====== Dataset records ======

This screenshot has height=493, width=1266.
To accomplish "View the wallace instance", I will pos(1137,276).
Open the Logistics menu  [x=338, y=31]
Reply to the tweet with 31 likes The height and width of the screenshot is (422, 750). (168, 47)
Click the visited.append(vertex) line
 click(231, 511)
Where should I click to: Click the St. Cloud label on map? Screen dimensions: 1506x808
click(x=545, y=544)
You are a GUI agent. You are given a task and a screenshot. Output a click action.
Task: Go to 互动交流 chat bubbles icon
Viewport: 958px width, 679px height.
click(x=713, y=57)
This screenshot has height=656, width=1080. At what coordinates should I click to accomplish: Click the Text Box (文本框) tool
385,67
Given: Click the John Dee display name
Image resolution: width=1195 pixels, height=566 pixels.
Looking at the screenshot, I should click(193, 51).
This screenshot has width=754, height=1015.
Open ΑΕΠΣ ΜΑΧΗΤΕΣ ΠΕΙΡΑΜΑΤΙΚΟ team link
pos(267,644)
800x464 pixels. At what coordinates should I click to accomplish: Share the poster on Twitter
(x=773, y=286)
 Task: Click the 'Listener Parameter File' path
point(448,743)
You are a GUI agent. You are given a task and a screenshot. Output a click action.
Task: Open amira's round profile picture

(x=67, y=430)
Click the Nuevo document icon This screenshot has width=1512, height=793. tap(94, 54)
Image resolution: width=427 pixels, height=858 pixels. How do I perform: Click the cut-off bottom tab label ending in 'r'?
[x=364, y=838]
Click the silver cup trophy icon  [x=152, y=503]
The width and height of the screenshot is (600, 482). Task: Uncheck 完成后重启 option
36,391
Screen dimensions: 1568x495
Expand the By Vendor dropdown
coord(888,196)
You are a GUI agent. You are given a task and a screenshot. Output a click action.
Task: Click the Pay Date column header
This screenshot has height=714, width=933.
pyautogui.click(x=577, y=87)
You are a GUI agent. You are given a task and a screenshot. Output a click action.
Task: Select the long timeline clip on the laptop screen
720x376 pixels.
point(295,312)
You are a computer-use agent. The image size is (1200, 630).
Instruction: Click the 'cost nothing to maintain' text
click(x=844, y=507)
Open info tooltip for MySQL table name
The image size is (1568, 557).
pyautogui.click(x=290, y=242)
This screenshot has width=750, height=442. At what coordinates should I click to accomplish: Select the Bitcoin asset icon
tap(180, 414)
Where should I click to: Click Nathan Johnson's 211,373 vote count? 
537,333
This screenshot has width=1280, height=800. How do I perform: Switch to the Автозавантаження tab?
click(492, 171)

======

## Task details
From the first line to the last, repeat the records exactly.

## Solution to the problem
This screenshot has height=493, width=1266.
To accomplish "View the wallace instance", I will pos(1137,276).
Open the Logistics menu  [x=338, y=31]
Reply to the tweet with 31 likes The height and width of the screenshot is (422, 750). (168, 47)
Click the visited.append(vertex) line
 click(231, 511)
Where should I click to: Click the St. Cloud label on map? Screen dimensions: 1506x808
click(x=545, y=544)
You are a GUI agent. You are given a task and a screenshot. Output a click action.
Task: Go to 互动交流 chat bubbles icon
Viewport: 958px width, 679px height.
click(x=713, y=57)
This screenshot has height=656, width=1080. At what coordinates should I click to accomplish: Click the Text Box (文本框) tool
385,67
Given: Click the John Dee display name
Image resolution: width=1195 pixels, height=566 pixels.
Looking at the screenshot, I should click(193, 51).
This screenshot has width=754, height=1015.
Open ΑΕΠΣ ΜΑΧΗΤΕΣ ΠΕΙΡΑΜΑΤΙΚΟ team link
pos(267,644)
800x464 pixels. At what coordinates should I click to accomplish: Share the poster on Twitter
(x=773, y=286)
 Task: Click the 'Listener Parameter File' path
point(448,743)
You are a GUI agent. You are given a task and a screenshot. Output a click action.
Task: Open amira's round profile picture

(x=67, y=430)
Click the Nuevo document icon This screenshot has width=1512, height=793. tap(94, 54)
Image resolution: width=427 pixels, height=858 pixels. How do I perform: Click the cut-off bottom tab label ending in 'r'?
[x=364, y=838]
Click the silver cup trophy icon  [x=152, y=503]
The width and height of the screenshot is (600, 482). Task: Uncheck 完成后重启 option
36,391
Screen dimensions: 1568x495
Expand the By Vendor dropdown
coord(888,196)
You are a GUI agent. You are given a task and a screenshot. Output a click action.
Task: Click the Pay Date column header
This screenshot has height=714, width=933.
pyautogui.click(x=577, y=87)
You are a GUI agent. You are given a task and a screenshot. Output a click action.
Task: Select the long timeline clip on the laptop screen
720x376 pixels.
point(295,312)
You are a computer-use agent. The image size is (1200, 630).
Instruction: Click the 'cost nothing to maintain' text
click(x=844, y=507)
Open info tooltip for MySQL table name
The image size is (1568, 557).
pyautogui.click(x=290, y=242)
This screenshot has width=750, height=442. At what coordinates should I click to accomplish: Select the Bitcoin asset icon
tap(180, 414)
Where should I click to: Click Nathan Johnson's 211,373 vote count? 
537,333
This screenshot has width=1280, height=800. How do I perform: Switch to the Автозавантаження tab?
click(492, 171)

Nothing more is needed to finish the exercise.